Result: 110 legislators with stance profiles across 11,290 total legislator-issue pairs.
Step 3: Predict Votes
The logistic sigmoid is centered at +0.10 rather than 0 — a legislator needs meaningful positive alignment to predict Yea, not just any positive value. This reflects the reality that in a ~90% Republican legislature, most alignment values skew positive.
Earlier versions blended stance alignment with party loyalty (70/30 or 60/40), but backtesting showed the loyalty component hurts accuracy — it can't predict direction without knowing the outcome. The current model uses stance alignment alone, falling back to loyalty only when no stance data exists.
Backtest Results
We backtested all model variants against 799 floor votes (25,228 individual vote predictions) from the 2025-2026 sessions.
The Calibration Problem
Earlier stance models (70/30, 50/50) achieved strong overall accuracy but were badly miscalibrated: they predicted 98.6% of bills would pass, correctly identifying only 6% of actual failures. In a ~90% Republican legislature where most bills align with majority positions, raw alignment values skew heavily positive.

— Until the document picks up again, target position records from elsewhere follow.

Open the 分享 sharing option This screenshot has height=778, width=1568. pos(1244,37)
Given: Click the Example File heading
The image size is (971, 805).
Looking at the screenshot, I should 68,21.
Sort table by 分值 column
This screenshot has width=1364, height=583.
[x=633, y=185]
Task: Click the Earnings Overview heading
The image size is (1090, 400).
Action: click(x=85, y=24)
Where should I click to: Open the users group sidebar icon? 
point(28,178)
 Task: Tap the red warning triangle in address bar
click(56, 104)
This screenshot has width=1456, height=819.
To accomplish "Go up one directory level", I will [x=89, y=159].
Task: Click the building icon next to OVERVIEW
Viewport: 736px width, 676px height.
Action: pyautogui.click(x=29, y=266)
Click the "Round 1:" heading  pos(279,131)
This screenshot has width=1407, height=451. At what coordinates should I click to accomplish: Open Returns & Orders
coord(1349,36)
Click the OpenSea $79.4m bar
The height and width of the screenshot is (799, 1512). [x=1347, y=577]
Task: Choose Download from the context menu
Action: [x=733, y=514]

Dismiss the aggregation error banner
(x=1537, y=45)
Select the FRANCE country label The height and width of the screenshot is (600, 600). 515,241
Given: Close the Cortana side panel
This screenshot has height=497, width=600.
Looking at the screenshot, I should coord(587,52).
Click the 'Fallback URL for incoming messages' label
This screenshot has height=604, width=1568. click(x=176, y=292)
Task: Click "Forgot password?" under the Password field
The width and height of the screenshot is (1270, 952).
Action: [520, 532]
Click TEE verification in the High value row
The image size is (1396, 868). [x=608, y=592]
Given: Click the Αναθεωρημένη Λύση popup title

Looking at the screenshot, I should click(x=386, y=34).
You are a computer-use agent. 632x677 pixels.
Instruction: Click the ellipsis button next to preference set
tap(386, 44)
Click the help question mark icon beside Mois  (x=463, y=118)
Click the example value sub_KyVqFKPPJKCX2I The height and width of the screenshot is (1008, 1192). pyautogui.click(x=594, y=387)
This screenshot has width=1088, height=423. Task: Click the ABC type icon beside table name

The calibrated sigmoid addresses this by shifting the decision boundary to +0.10 and dropping the party loyalty blend (which can't predict direction without knowing the outcome).
Bill-Level Accuracy
The calibrated model trades some overall accuracy (81.9% vs 88.1%) for dramatically better failure detection — the metric that matters most for a useful whip count.
Failure Detection
The key improvement: The calibrated model correctly predicts 27.8% of bill failures (20/72) while maintaining 87.6% pass recall (598/683). The previous model caught only 6% of failures. A whip count that says “likely passes” for every bill isn't useful — catching contested votes is the whole point.
Individual Vote Accuracy
Individual accuracy is 79.7% with the calibrated model. The raw stance models score higher here, but their predictions cluster too tightly around “yea” to produce useful bill-level confidence spread.
Confidence Calibration
The five confidence buckets are calibrated so that actual yea rates match expectations:
“Likely Yea” predictions are correct 96.7% of the time. “Likely Nay” predictions are correct 93.7% of the time. The tossup bucket sits at 56.4% yea — close to a genuine coin flip.
Limitations
- AI scoring subjectivity. Claude's stance assignments are probabilistic, not deterministic.
- Novel issue normalization. 54 issues beyond the canonical 84 need periodic review and merging.
- Historical session limitations. Only 2025 and 2026 sessions are available.
- False alarms. The calibrated model predicts “fail” for 85 bills that actually passed, mostly lopsided or procedural votes where stance alignment happens to be near-neutral.
Summary
| Metric | Stance (uncalibrated) | Calibrated Sigmoid |
|---|---|---|
| Bill-level accuracy | 88.1% | 81.9% |
| Failure recall | ~6% | 27.8% |
| Pass recall | ~99% | 87.6% |
| Individual vote accuracy | 82.6% | 79.7% |
| “Likely Yea” actual yea rate | n/a | 96.7% |
| “Likely Nay” actual yea rate | n/a | 6.3% |
The calibrated stance model is now live on leg.noahbrown.io. The backtest was run against 799 floor votes (25,228 individual predictions) from the 2025-2026 sessions.